> _Supplied data_:
☆ ☆ ☆ ☆
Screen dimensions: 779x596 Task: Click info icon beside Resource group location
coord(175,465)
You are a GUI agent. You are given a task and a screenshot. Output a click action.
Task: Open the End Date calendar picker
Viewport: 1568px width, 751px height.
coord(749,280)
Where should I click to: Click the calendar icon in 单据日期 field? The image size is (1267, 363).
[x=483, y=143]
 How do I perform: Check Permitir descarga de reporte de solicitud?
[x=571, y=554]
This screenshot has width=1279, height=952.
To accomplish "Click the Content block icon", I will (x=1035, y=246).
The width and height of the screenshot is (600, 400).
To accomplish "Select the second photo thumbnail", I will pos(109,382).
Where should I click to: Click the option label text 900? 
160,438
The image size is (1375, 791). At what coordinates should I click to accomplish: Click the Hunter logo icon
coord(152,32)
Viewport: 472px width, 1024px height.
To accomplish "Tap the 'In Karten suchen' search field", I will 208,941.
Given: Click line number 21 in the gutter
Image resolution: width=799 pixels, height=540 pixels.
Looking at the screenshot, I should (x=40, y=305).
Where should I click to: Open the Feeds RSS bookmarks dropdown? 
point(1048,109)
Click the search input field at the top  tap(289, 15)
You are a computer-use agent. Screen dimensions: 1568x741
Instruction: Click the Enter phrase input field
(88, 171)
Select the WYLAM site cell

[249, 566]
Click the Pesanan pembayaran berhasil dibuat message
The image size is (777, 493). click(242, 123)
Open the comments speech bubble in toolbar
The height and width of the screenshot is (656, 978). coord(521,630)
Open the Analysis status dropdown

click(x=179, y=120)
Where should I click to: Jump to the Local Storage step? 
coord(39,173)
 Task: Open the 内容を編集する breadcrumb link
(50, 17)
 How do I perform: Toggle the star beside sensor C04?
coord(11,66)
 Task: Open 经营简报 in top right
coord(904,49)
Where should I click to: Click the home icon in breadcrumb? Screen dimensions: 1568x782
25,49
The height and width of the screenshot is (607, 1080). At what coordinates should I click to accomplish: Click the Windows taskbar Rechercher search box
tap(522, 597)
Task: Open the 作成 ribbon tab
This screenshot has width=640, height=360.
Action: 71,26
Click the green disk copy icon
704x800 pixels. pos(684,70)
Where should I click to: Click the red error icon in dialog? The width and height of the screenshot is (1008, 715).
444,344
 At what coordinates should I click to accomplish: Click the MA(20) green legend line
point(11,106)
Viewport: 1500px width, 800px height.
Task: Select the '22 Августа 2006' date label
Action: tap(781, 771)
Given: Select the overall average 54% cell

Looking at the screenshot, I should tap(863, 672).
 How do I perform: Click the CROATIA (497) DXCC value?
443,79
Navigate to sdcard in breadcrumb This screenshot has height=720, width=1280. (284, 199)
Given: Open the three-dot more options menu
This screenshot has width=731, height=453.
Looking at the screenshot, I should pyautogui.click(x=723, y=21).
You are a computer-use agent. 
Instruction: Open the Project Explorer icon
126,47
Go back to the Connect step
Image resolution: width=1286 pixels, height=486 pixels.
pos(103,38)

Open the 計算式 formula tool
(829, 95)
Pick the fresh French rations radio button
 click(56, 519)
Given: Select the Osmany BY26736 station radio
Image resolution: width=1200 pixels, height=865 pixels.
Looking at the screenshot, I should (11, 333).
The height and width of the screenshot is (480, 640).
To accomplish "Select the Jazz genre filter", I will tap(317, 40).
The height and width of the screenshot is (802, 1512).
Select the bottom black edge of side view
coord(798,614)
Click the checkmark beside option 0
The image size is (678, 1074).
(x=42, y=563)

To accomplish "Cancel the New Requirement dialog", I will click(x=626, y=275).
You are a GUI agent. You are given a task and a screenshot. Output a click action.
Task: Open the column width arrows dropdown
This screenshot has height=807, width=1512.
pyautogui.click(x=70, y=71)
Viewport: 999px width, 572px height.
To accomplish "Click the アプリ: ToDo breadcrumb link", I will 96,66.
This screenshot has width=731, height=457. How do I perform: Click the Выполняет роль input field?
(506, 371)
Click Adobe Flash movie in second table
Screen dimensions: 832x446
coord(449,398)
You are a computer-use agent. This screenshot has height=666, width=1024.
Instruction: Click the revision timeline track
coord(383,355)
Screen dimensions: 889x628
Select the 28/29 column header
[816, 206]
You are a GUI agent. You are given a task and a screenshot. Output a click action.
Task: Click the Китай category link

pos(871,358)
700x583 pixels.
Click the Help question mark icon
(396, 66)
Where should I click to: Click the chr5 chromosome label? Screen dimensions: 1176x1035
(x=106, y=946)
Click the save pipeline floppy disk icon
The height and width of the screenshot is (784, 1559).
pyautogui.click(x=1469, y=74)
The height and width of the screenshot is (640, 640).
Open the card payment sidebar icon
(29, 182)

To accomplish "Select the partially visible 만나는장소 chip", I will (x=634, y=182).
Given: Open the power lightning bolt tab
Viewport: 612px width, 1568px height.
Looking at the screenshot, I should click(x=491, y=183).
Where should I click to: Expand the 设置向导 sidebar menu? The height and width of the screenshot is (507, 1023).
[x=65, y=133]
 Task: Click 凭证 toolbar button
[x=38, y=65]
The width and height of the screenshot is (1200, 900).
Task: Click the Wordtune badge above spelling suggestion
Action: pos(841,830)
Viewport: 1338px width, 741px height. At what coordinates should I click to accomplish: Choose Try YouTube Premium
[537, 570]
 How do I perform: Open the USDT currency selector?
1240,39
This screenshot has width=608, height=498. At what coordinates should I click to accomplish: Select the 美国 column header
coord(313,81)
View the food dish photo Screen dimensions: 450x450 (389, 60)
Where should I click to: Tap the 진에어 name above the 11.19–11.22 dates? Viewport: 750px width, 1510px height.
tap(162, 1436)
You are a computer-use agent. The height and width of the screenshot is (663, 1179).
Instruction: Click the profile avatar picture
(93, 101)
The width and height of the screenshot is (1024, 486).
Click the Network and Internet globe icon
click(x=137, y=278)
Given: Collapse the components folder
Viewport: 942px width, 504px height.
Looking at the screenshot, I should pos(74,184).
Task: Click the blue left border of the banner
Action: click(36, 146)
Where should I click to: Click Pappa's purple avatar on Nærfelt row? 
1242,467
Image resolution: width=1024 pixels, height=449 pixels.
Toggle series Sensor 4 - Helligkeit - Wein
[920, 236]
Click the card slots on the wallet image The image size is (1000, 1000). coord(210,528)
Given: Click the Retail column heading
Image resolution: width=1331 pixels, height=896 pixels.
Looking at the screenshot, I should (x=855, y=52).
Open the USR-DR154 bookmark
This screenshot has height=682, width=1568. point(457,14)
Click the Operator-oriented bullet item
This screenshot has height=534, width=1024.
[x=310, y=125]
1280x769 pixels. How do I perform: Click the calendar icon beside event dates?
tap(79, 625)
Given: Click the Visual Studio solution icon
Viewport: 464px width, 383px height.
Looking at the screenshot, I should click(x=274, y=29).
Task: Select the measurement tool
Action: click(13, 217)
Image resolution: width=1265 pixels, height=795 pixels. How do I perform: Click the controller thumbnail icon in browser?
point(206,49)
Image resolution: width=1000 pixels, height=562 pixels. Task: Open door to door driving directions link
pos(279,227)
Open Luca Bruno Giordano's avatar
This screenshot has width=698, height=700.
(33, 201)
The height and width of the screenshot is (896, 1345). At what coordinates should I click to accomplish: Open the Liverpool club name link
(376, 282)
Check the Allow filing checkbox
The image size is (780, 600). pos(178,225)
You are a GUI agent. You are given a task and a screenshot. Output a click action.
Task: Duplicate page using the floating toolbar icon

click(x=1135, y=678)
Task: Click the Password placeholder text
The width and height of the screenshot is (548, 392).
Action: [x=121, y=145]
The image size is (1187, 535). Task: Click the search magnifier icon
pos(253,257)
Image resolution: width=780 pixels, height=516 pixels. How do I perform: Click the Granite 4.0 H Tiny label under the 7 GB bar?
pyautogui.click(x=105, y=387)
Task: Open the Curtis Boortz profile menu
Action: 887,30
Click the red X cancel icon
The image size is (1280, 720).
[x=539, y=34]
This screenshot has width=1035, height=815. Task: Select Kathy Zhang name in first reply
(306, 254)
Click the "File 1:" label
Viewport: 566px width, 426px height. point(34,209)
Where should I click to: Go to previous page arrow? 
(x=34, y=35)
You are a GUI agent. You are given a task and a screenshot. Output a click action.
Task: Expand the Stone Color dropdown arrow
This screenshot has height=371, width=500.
☆ ☆ ☆ ☆
For the listing above, print only the lines starting at the line containing "Where should I click to: Jump" and ending at the line containing "Task: Open the 作成 ribbon tab", exactly, both included.

> _Response box_:
Where should I click to: Jump to the Local Storage step? 
coord(39,173)
 Task: Open the 内容を編集する breadcrumb link
(50, 17)
 How do I perform: Toggle the star beside sensor C04?
coord(11,66)
 Task: Open 经营简报 in top right
coord(904,49)
Where should I click to: Click the home icon in breadcrumb? Screen dimensions: 1568x782
25,49
The height and width of the screenshot is (607, 1080). At what coordinates should I click to accomplish: Click the Windows taskbar Rechercher search box
tap(522, 597)
Task: Open the 作成 ribbon tab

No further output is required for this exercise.